- Exercises:
**A.** Answer these questions from the passage on Jung and yoga, one answer per line, marked (i), (ii), (iii):
(i) Which two teachings does the passage say formed in the same region of the world at the same time?
(ii) What reason does Jung give for not applying yoga methods in principle?
(iii) What does Jung say active imagination consists in?
**B.** Summarize the passage on Jung and yoga in two sentences.
**C.** Extend the passage on Jung and yoga, continuing from its last sentence.

- Excerpt provided:
● ● ●
Jung and Medieval Alchemy
The similarities between the teachings of yoga and alchemy are notable. They both were formed out of the same region of the world at the same time, most likely influenced one another, and are alchemical in nature, as they are focused on the modification of the individual’s perceived reality. Jung saw these similarities and spoke of kundalini yoga in high regard as a useful tool to understanding the collectiveunconscious.
Jung further suggests that yoga somehow is a forceful practice on the unconscious: “However, I do not apply yoga methods in principle, because, in the West, nothing ought to be forced on the unconscious of the Westerner” (Jung 1958/1968, p. 537). Here again Jung throws the baby out with the bathwater, speaking on behalf of an entire culture and asserting that the Western psyche is privileged in its ability to absorb such information directly through the mind and its resistance to inculcation. Jung then implies that his method, “active imagination, which consists in a special training for switching off consciousness, at least to a relative extent, thus giving the unconscious contents a chance to develop,” is the much better option for Westerners (Jung 1958/1968, p. 537). He implies that active imagination is a tool to be used for individuation, which is ultimately a goal to unite with the archetype of the Self while simultaneously denying yoga could be used in Western practices to similar effect.
● ● ●
- Data provided:
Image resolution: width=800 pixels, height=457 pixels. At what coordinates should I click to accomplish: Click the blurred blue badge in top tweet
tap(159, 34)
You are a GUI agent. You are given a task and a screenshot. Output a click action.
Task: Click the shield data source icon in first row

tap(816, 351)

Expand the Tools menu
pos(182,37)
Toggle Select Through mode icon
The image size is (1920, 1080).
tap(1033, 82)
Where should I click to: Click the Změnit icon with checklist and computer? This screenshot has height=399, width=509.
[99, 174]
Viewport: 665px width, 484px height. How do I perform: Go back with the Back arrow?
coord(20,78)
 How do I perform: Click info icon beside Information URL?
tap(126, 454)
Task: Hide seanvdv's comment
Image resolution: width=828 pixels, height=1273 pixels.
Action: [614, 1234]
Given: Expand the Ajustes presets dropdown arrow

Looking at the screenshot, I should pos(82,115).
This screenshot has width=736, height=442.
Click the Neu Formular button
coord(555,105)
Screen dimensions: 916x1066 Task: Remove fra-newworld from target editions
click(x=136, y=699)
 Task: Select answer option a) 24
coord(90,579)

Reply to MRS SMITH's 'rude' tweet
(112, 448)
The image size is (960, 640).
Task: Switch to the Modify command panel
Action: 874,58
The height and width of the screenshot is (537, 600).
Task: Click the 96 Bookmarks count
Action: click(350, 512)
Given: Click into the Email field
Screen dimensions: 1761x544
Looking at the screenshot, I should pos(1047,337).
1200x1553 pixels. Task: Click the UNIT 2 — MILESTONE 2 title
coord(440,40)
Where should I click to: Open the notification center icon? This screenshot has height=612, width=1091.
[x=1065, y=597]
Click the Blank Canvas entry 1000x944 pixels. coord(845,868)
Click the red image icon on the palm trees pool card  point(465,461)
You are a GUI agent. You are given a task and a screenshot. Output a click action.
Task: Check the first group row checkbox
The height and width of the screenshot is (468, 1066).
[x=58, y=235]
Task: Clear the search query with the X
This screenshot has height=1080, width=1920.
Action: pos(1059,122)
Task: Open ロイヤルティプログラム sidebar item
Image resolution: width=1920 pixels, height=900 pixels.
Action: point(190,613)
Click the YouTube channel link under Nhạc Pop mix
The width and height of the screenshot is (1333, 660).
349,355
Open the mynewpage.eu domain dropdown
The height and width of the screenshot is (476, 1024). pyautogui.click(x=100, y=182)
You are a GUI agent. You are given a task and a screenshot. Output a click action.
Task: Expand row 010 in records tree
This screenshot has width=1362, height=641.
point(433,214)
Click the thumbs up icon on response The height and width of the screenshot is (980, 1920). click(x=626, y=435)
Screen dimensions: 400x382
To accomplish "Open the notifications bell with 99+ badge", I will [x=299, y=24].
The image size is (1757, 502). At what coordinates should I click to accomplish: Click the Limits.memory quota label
● ● ●
- Answer list:
**A.**
(i) Yoga and alchemy.
(ii) In the West, nothing ought to be forced on the unconscious of the Westerner.
(iii) A special training for switching off consciousness, at least to a relative extent, which gives the unconscious contents a chance to develop.

**B.** Yoga and alchemy are similar: both arose in the same region at the same time and focus on modifying the individual's perceived reality, and Jung spoke highly of kundalini yoga as a tool for understanding the collective unconscious. Yet Jung declined to apply yoga methods in principle, saying nothing should be forced on the Western unconscious, and instead presented his own active imagination as the better option for Westerners on the path to individuation.

**C.**
Jung and Eastern Yoga
The word yoga means to yoke together, or bring together aspects of the self (Hughes, 2019). In this definition we do not find connotations of repressing the unconscious, as is often implied by the interpretations found in Western yogis and new age spiritual practices that are common in the new age movement. The yogis during the time of Jung’s investigation into yoga would not have a word to describe the collective unconscious as Jung saw it, but if he had taken the time to understand the culture, language, and lore surrounding yoga, he may have better understood the similarities between his ideas about the unconscious and archetypes and the philosophies conveyed in yogic teachings, specifically concerning the advice not to repress unconscious faculties. In methods similar to individuation, yogis practiced in order to move through all five layers of what they called koshas in order to reunite with the Atman, which Jung identifies is the Self (Jung, 1964/1968 p. 463).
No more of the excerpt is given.